Emily Wilson

Personal information
- Full name: Emily Wilson
- Date of birth: 26 August 2001 (age 24)
- Place of birth: Northern Ireland,
- Position: Forward

Team information
- Current team: Crusaders Strikers
- Number: 11

Youth career
- 2011-2018: Glentoran

Senior career*
- Years: Team / Apps / (Gls)
- 2018–2022: Crusaders Strikers / 9 / (8)
- 2023–2024: Glentoran / 25 / (17)

International career^{‡}
- 2017–2018: Northern Ireland U-17 / 3 / (1)
- 2017: Northern Ireland U-19 / 3 / (0)
- 2018–: Northern Ireland / 33 / (1)

= Emily Wilson (footballer) =

Northern Irish footballer (born 2001)

Emily Wilson (born 26 August 2001) is a Northern Irish footballer who plays as a forward for Glentoran and the Northern Ireland national team.

==Playing career==
===Club===
====Crusaders Strikers F.C., 2018–====
Since 2018, Wilson has played for Crusaders Strikers F.C. in Northern Ireland's Women's Premiership, the top women's league in the country.
She was named the league's Player of the Month for November 2020.

===International===
Wilson has represented Northern Ireland on the under-17, under-19, and senior national teams.
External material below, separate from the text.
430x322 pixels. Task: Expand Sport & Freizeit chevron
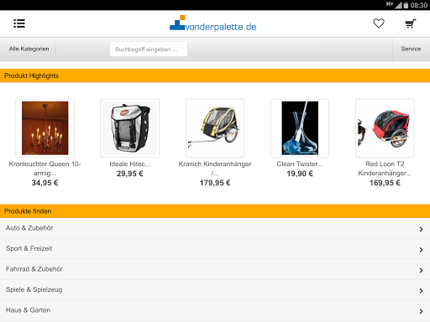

She made her debut for the Northern Ireland national team during a match against Belarus on 27 November 2020, starting the match.

Wilson was part of the squad that was called up to the UEFA Women's Euro 2022.

==Honors==
- Women's Premiership Player of the Month: November 2020

==Personal life==
Wilson grew up in Antrim and attended Parkhall College.